TEXTO FORNECIDO ▸
======

Friday, 26 de July de 2024 ISSN 1519-7670 - Ano 24 - nº 1298

Nem elogio à prudência podia sair



Para a edição seguinte à que noticiara a morte de Vlado, o então diretor de
redação da Veja, Mino Carta, mandou fazer uma reportagem sobre a conduta
dos jornalistas diante da tragédia (e da farsa do suicídio).


A idéia era destacar o papel desempenhado por dois deles: Audálio Dantas, em
São Paulo, e Prudente de Moraes, neto, no Rio — e manter o assunto na ordem do
dia, quando já teriam se passado mais de duas semanas do crime.


A matéria deveria ser escrita de tal forma a ter uma chance de passar pela
censura prévia a que estava submetida a revista. Editor-assistente da seção
Brasil, fui escalado para apurá-la e redigi-la – minha primeira incumbência na
volta ao trabalho, depois de oito dias no DOI-Codi e no Deops.


O resultado é exemplo de um exercício fútil: o de fazer jornalismo com
meias-palavras e contenção em dobro, na vaga esperança de driblar o censor e se
fazer entender ao menos pelos bons entendedores.


Naturalmente, embora fizesse a apologia do ‘jornalismo responsável’ e
advertisse para as ‘armadilhas da provocação’, o texto final foi destroçado pelo
censor a ponto de torná-lo impublicável. Pensando bem, ele sabia o que
fazia.

======

REGISTROS FORNECIDOS ▸
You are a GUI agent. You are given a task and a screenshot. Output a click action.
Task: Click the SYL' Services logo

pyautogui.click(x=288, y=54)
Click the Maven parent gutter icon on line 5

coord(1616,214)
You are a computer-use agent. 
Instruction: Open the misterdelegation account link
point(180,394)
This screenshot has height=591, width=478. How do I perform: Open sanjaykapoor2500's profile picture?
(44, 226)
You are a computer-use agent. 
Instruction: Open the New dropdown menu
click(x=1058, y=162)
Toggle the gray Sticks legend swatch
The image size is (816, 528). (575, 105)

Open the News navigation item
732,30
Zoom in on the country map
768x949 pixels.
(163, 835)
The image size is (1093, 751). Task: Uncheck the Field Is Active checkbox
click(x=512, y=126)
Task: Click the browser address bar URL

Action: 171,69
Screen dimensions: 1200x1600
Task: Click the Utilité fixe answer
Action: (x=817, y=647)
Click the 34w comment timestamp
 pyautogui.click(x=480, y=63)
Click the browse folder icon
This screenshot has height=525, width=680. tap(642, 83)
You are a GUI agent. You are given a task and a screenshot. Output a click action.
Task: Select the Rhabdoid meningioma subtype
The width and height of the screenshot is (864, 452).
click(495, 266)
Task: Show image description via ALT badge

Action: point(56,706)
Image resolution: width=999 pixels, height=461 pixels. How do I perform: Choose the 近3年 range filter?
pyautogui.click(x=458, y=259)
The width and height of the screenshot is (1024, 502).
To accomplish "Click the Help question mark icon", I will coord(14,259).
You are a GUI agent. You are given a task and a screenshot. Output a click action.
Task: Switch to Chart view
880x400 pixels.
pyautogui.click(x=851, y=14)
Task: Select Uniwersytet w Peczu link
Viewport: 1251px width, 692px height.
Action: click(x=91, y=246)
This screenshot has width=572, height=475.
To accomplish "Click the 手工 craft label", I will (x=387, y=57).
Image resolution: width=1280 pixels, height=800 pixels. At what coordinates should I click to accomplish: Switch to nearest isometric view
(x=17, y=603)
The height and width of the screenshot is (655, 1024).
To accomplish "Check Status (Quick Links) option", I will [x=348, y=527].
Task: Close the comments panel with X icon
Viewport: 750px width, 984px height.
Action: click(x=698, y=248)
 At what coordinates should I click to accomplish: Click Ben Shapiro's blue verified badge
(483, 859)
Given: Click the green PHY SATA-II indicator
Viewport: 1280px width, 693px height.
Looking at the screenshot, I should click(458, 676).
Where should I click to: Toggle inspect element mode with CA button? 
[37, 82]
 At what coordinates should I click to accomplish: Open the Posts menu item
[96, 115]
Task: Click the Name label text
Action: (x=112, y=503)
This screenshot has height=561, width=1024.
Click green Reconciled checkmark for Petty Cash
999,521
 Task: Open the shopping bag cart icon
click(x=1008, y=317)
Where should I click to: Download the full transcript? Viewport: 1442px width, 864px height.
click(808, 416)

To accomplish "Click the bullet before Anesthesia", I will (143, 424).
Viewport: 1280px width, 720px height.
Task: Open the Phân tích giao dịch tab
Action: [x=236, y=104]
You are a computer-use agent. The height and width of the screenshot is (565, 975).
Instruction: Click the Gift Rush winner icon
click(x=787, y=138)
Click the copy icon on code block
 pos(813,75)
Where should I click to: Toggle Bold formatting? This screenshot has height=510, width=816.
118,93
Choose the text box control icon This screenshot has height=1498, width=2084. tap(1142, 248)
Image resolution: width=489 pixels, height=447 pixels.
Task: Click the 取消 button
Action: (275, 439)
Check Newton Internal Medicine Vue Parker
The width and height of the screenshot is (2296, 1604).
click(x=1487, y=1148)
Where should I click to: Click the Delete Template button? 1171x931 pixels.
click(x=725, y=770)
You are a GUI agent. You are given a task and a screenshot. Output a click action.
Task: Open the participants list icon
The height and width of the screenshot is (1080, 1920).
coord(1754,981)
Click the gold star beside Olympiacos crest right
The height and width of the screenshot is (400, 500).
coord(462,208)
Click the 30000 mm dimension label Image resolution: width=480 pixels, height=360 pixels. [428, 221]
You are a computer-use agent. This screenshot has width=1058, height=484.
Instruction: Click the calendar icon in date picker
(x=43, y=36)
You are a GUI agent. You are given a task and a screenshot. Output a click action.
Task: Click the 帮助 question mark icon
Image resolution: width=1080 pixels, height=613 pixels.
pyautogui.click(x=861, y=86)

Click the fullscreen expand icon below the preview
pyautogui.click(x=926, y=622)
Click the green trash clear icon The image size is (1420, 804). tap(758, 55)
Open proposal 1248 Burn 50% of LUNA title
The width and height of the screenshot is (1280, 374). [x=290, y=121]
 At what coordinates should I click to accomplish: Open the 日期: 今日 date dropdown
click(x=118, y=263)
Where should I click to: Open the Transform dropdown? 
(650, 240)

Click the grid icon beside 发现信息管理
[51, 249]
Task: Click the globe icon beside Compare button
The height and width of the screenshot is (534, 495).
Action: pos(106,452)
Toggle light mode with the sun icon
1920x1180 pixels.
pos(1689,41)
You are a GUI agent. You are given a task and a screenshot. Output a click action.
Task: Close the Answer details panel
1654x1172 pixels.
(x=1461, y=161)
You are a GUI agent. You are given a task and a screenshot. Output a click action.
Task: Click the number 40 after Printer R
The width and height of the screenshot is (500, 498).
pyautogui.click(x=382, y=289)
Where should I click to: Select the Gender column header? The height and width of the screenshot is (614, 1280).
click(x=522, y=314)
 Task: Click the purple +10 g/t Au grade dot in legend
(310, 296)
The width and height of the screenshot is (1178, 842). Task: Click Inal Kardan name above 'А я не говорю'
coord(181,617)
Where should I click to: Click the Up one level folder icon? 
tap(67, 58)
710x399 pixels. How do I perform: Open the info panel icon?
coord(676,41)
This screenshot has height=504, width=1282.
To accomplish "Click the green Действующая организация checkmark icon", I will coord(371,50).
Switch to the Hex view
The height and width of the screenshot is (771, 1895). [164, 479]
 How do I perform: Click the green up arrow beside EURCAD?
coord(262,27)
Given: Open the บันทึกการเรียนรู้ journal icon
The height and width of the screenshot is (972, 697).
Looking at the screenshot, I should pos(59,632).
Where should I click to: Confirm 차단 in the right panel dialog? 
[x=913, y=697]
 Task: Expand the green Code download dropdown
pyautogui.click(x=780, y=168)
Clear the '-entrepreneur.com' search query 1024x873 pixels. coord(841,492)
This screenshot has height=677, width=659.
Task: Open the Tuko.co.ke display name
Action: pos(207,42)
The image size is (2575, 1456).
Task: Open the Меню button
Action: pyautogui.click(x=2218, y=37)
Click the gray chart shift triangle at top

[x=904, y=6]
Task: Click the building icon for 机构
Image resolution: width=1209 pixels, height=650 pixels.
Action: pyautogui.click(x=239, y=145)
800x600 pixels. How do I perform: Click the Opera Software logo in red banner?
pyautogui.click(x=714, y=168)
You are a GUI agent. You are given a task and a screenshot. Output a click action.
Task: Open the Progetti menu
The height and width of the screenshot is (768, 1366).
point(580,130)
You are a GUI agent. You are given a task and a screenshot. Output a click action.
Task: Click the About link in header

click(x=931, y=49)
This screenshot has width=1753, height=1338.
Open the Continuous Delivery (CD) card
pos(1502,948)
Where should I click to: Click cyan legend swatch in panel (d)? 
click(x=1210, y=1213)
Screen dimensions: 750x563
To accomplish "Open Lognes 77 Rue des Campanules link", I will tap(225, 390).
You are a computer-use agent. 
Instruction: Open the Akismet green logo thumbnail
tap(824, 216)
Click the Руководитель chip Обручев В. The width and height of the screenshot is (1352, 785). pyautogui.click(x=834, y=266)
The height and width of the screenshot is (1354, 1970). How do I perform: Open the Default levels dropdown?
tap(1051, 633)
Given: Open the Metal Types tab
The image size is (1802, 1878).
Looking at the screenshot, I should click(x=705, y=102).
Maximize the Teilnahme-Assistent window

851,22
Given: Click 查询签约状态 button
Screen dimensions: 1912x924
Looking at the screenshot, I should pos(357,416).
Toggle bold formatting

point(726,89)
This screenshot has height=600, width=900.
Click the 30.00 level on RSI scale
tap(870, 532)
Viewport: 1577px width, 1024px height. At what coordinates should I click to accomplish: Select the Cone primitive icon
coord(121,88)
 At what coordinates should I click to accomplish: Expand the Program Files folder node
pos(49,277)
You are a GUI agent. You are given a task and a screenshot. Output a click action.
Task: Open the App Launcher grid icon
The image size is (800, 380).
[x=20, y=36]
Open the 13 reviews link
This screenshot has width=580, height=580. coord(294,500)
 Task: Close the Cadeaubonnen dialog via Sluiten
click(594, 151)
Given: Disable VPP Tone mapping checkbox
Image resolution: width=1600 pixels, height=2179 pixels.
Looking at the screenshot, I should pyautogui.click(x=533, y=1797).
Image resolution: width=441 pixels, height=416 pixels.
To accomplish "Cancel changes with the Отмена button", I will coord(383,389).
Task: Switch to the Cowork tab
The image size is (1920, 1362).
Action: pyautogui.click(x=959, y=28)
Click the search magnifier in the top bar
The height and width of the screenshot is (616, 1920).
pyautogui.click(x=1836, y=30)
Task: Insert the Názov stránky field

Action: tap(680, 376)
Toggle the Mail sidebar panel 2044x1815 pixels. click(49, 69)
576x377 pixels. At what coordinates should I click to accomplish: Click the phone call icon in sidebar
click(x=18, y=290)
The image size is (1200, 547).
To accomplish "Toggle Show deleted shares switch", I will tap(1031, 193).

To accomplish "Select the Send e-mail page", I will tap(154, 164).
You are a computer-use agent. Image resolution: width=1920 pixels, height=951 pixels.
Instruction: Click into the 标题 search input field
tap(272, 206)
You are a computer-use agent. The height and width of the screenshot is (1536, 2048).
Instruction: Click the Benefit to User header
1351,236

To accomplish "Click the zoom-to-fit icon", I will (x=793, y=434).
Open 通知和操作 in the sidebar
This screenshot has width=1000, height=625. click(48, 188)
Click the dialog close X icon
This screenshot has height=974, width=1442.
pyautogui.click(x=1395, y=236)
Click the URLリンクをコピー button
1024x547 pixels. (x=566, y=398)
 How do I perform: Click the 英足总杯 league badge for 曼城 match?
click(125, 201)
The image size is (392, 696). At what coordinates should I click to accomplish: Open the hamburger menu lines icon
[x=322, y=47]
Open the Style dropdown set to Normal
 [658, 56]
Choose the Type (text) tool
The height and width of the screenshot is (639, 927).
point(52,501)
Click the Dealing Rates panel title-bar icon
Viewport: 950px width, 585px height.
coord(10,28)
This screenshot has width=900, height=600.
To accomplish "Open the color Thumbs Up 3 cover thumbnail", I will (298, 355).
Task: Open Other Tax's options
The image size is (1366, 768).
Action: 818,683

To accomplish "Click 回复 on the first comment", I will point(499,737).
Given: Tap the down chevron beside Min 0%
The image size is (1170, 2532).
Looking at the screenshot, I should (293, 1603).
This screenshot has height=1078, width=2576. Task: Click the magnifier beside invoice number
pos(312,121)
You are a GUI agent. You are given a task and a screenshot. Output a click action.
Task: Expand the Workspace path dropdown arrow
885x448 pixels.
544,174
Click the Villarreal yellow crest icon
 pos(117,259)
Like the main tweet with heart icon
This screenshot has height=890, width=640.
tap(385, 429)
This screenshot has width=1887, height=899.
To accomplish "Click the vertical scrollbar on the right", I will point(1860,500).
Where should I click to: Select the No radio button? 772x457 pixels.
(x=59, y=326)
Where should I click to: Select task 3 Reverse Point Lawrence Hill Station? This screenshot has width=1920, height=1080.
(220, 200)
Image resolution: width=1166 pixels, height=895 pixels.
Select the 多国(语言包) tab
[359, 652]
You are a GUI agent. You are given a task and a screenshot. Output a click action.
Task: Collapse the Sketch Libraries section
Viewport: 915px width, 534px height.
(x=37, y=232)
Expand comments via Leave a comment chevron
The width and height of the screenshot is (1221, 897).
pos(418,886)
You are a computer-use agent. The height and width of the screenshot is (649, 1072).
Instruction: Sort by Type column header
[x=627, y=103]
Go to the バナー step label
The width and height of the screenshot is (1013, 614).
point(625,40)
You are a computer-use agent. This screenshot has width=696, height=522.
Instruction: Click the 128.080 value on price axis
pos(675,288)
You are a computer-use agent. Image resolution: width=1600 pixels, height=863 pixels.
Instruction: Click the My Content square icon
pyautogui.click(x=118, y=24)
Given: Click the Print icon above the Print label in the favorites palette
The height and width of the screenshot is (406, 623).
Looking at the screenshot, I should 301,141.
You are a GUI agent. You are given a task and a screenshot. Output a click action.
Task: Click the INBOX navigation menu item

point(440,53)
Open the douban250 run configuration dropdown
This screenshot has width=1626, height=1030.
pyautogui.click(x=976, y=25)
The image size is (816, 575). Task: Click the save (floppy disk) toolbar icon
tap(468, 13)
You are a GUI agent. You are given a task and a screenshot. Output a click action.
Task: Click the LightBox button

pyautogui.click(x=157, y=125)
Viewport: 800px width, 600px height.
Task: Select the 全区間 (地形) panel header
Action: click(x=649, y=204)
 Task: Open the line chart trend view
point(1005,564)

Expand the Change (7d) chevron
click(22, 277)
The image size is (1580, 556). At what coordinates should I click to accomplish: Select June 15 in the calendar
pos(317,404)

======

INSTRUÇÕES ▸
(A) Reproduza o trecho do texto sobre a reportagem censurada, de "A matéria deveria" até "pelos bons entendedores.", trocando "revista" por "publicação".
(B) Dê prosseguimento ao texto sobre a reportagem acerca da morte de Vlado, começando logo após a última frase apresentada.
Os registros provêm de uma fonte distinta.

RESULTADOS POR TAREFA ▸
(A)
A matéria deveria ser escrita de tal forma a ter uma chance de passar pela
censura prévia a que estava submetida a publicação. Editor-assistente da seção
Brasil, fui escalado para apurá-la e redigi-la – minha primeira incumbência na
volta ao trabalho, depois de oito dias no DOI-Codi e no Deops.


O resultado é exemplo de um exercício fútil: o de fazer jornalismo com
meias-palavras e contenção em dobro, na vaga esperança de driblar o censor e se
fazer entender ao menos pelos bons entendedores.

(B)
Transcrevo-o agora, aos 30 anos do assassínio do Vlado, na expectativa de que
contribua para que se entenda como eram aqueles dias e como homenagem pessoal ao
Audálio, que foi o que a matéria diz – e muito mais. Lá
vai:


Na sexta-feira passada, às 5 horas da tarde, o presidente do Sindicato dos
Jornalistas de São Paulo, Audálio Ferreira Dantas, foi para casa dormir. Desde a
morte do jornalista Vladimir Herzog, no Departamento de Operações Internas
(DOI), do II Exército, no dia 25 de outubro, dormir foi o que menos ele pudera
fazer.


A privação do sono e dos pequenos confortos habituais também fez parte do
cotidiano de muitos outros jornalistas – dirigentes sindicais ou não. Convocados
pelo Sindicato, eles desenvolveram, durante esses quinze dias, um intenso
trabalho que incluiu contatos com autoridades, a realização de seguidas reuniões
e a divulgação de informações a jornais e emissoras de rádio e televisão.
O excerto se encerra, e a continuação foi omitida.